If You Served, Please Register
Dear Ann Landers: One year from today, we will dedicate the Women in Military Service Memorial at the ceremonial entrance to Arlington National Cemetery. The memorial, with its education center, exhibits, theater and computer register, will be the first national memorial honoring all military women, past, present and future.
With your help, Ann, we have now registered more than 130,000 women. But there are well over a million from whom we have not yet heard and we need to reach them. We are asking once again that you let woman veterans know about their memorial.
The register of service women will be the heart of the memorial’s education center. It will contain each woman’s personal recollections and photos. At last, their stories will become a permanent part of our nation’s history.
The service women, their relatives or friends can call us at 1-800-4-SALUTE or write to: The Women’s Memorial, Dept. 560, Washington, D.C. 20042-0560. In turn, we will send them materials so they can register.
We are so grateful for your assistance, and look forward to the dedication on Oct. 18, 1997. Sincerely - Wilma L. Vaught, brigadier general, Air Force retired, president, Women in Military Service Memorial
Dear Brig. Gen. Vaught: Thank you for your letter. Readers, if you or any women you know have served in our country’s military, please take this opportunity to contact the Women’s Memorial to request a registration form. It’s an honor long overdue.
Dear Ann Landers: A while back, you had a rather spirited discussion in your column about the prison situation in this country. A great many readers who wrote are under the impression that prisoners have it too easy. I appreciate the opportunity to add my two cents - anonymously, of course.
No privileges can replace the loss of freedom. Ask any inmate. Who would be so foolish as to think prisoners or ex-convicts have an easy time under any circumstances? They have many things to fear and many difficult losses to endure. Their children grow up, their parents grow old, spouses may divorce and remarry, their former social skills won’t fit on the outside, and nobody wants a convict in the neighborhood.
Lawmakers sometimes act irresponsibly for political reasons, catering to the thoughtless cry for more prisons and longer sentences, rather than finding intelligent ways to deal with problem people. They remind me of the insane man who continues to mop up the water vigorously instead of turning off the faucet.
There are treatment centers and juvenile schools around the country that have been successful in preventing problem people from becoming lifetime members of the prison system. More funds delegated to parole and probation supervisory plans would make it possible for thousands of prisoners who have served their time to become productive citizens rather than part of the prison industry at taxpayers’ expense.

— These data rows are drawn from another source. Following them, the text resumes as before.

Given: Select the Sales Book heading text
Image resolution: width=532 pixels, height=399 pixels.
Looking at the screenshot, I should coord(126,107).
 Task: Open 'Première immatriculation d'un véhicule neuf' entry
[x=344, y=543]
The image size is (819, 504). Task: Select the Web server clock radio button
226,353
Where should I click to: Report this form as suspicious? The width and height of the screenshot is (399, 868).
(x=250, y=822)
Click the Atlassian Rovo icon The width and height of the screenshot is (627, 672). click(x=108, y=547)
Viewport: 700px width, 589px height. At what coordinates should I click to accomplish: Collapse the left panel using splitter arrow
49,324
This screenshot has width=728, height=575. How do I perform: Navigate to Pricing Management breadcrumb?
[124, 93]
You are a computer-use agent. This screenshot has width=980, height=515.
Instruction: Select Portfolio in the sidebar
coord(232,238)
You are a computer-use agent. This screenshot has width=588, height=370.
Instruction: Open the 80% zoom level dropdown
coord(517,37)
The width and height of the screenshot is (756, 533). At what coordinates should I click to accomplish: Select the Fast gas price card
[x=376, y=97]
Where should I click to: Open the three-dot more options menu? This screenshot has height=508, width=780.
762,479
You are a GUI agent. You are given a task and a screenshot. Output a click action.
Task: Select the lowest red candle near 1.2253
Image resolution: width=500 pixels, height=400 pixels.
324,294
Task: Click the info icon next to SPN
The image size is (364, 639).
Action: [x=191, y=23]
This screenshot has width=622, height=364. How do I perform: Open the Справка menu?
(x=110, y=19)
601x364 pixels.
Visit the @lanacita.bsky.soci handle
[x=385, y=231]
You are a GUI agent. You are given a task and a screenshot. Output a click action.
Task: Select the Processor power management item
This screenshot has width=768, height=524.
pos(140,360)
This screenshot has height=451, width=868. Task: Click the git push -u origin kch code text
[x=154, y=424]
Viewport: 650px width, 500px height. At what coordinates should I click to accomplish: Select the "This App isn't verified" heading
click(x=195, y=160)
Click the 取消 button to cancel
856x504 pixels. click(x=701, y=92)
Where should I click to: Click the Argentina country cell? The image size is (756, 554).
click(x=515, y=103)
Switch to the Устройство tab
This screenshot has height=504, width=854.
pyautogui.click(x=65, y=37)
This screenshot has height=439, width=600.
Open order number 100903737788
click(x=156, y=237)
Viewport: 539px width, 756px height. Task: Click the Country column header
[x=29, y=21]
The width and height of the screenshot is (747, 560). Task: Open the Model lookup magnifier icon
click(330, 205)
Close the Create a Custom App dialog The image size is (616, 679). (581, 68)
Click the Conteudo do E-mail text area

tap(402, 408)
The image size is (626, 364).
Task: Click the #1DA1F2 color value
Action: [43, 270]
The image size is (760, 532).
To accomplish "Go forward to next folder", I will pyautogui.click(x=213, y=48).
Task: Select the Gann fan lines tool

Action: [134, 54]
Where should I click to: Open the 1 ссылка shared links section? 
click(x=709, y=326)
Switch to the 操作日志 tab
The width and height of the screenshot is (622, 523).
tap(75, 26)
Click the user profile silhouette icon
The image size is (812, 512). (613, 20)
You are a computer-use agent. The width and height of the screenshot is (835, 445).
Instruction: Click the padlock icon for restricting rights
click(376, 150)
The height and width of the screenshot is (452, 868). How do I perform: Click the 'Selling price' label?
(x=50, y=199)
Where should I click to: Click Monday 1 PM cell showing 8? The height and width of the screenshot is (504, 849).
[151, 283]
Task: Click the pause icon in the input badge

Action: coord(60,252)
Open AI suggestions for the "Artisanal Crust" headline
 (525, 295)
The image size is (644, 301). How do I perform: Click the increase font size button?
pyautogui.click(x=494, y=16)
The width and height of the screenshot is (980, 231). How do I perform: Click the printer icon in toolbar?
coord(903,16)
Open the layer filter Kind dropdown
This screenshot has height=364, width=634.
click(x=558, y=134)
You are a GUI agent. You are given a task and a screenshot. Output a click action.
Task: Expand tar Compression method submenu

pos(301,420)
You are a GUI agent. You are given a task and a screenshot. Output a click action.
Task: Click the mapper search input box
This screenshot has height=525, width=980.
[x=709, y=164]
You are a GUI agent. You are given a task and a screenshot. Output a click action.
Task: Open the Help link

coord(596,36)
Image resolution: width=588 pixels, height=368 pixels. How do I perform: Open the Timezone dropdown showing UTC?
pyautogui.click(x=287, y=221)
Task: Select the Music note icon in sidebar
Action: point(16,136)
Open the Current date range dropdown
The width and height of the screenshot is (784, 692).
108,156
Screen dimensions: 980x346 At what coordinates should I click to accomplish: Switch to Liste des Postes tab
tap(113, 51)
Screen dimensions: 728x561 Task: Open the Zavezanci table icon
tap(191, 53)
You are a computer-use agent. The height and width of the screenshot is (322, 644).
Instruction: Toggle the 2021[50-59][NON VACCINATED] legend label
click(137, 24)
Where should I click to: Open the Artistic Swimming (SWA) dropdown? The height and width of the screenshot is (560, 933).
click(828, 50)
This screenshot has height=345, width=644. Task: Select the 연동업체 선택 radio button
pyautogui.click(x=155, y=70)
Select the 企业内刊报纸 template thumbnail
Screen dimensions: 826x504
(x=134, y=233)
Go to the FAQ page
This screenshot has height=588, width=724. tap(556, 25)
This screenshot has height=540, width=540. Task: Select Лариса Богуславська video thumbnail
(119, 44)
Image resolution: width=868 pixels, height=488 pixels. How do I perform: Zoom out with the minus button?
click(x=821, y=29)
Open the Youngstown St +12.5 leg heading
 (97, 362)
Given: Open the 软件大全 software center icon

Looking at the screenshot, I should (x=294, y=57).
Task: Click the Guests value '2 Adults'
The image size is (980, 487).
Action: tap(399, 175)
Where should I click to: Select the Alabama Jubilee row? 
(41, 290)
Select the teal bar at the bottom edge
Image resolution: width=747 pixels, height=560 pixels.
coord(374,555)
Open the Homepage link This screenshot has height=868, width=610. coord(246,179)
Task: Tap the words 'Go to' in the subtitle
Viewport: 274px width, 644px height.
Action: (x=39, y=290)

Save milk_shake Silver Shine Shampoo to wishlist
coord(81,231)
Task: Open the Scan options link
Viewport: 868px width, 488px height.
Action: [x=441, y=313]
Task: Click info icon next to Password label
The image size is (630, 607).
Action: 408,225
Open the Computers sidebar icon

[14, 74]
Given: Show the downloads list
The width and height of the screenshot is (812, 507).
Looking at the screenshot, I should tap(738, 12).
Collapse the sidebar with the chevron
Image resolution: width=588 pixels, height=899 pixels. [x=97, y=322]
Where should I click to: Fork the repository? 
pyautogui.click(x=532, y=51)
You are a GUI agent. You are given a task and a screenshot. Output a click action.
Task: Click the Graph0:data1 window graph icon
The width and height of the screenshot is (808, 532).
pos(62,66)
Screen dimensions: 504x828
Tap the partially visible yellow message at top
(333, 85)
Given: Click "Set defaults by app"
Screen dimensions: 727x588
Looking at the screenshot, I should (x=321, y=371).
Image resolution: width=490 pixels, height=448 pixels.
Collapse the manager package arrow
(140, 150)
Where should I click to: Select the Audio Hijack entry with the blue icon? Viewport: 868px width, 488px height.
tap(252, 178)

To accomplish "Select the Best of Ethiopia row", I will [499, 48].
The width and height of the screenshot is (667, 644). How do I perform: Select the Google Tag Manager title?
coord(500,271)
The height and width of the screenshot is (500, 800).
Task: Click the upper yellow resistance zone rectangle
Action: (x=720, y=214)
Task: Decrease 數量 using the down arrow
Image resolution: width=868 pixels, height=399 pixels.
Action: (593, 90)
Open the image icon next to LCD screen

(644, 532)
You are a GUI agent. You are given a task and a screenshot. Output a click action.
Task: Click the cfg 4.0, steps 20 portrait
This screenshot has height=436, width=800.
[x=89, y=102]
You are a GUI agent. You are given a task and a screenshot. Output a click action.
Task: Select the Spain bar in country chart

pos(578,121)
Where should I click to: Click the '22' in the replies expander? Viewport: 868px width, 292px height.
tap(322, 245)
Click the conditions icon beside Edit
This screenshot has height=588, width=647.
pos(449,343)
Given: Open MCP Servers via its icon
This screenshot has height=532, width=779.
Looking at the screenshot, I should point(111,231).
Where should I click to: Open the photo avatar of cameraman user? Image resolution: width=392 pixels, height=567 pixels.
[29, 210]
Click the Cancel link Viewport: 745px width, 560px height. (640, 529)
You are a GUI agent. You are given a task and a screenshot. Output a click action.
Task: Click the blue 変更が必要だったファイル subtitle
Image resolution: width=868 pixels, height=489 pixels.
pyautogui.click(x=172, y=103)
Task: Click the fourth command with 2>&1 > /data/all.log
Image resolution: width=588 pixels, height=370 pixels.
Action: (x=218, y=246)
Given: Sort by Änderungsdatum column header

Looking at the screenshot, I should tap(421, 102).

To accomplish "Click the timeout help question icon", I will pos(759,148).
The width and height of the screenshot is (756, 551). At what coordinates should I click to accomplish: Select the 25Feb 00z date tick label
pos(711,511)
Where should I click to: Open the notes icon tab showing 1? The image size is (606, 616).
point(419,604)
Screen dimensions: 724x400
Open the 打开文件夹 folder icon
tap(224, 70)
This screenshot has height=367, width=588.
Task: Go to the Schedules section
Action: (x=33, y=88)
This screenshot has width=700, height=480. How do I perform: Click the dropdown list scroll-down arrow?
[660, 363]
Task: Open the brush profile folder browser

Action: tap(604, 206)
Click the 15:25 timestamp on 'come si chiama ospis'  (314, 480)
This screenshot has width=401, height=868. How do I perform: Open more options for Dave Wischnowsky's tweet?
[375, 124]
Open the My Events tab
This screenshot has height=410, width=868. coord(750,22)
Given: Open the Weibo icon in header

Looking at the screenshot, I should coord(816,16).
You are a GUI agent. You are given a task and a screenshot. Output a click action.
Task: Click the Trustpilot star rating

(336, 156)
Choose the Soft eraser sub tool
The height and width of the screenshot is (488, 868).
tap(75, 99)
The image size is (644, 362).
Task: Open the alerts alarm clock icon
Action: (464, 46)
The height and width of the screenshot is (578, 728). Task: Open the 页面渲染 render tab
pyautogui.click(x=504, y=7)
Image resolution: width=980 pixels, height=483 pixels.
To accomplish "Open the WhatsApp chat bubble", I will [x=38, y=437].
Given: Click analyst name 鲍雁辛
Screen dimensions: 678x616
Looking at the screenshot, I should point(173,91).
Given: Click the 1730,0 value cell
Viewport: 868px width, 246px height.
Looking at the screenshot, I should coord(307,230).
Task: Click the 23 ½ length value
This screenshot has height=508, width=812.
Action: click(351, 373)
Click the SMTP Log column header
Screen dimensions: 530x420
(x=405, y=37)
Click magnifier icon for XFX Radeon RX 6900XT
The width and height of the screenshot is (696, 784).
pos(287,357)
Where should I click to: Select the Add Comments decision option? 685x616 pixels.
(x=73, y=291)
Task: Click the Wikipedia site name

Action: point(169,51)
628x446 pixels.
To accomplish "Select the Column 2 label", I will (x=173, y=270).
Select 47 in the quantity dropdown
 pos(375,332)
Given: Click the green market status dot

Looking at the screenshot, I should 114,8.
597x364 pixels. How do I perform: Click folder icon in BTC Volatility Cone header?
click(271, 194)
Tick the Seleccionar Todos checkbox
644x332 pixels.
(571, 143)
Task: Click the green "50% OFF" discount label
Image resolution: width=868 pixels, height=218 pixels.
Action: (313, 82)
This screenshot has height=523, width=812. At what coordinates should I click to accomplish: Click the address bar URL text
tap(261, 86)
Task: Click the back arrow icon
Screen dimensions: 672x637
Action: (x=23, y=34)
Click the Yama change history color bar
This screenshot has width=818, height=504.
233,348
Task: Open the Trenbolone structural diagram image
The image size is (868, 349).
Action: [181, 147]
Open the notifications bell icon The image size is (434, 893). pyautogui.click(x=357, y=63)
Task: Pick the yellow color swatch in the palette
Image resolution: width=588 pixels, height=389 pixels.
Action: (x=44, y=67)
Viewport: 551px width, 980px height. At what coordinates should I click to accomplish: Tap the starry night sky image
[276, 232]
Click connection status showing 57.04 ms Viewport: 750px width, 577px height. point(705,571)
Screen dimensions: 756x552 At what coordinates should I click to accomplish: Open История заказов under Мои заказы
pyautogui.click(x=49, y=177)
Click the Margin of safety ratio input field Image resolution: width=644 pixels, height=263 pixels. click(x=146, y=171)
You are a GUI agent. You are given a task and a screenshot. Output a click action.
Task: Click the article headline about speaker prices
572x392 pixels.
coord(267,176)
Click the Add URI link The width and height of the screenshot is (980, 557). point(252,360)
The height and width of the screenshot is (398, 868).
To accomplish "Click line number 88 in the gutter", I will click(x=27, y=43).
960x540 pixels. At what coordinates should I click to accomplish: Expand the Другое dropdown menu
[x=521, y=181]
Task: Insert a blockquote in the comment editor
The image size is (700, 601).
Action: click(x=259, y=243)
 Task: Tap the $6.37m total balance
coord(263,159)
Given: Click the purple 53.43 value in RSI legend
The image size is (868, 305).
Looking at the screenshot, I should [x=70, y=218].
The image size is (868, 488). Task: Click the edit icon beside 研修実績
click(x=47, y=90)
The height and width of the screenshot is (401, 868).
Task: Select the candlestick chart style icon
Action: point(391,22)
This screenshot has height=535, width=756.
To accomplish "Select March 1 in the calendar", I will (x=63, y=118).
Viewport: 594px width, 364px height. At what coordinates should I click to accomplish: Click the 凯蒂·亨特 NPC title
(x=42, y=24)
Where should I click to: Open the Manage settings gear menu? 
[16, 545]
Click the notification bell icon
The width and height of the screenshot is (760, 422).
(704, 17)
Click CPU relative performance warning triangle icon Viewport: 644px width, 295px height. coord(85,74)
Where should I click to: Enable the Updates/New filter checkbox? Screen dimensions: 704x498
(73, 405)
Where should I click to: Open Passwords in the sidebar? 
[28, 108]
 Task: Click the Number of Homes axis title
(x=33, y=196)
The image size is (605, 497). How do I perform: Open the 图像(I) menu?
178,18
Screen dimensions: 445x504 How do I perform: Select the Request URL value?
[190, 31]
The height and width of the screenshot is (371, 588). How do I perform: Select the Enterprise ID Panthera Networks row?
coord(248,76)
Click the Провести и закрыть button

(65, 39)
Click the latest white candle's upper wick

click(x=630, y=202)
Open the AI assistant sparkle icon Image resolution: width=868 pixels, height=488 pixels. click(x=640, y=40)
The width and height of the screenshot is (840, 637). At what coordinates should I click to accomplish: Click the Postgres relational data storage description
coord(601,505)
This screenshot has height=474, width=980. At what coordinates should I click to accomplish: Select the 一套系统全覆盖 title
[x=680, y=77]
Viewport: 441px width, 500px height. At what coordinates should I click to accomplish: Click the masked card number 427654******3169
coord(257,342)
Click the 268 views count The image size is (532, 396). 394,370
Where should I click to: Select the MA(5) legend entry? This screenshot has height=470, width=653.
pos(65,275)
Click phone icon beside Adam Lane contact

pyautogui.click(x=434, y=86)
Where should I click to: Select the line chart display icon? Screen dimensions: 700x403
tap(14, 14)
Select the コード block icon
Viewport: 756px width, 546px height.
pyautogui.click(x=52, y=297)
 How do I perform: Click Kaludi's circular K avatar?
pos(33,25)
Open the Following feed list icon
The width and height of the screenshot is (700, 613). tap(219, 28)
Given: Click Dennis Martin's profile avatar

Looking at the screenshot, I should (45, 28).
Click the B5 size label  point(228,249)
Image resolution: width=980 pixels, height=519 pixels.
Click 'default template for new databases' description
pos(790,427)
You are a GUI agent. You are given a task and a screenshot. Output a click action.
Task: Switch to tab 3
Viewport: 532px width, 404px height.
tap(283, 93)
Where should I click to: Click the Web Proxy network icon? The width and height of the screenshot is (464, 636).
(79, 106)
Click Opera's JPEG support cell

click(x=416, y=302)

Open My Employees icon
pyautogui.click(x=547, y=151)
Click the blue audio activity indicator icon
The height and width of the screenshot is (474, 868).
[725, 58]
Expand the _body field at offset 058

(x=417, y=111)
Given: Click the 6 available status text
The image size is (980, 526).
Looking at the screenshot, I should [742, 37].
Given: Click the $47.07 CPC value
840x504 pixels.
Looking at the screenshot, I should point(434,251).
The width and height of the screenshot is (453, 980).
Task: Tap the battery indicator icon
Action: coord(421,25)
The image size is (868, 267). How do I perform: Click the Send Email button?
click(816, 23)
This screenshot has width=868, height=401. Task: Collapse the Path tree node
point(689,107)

Prisons are necessary for our protection, but they should not be warehouses for men and women who could get on with their lives if given the opportunity. Surely we have lawmakers who are competent to find better ways. - Concerned Citizen in Wichita
Dear Wichita: You have written a letter that contains some sound and sensible suggestions. I hope the authorities who are able to implement these changes will see your comments and follow through.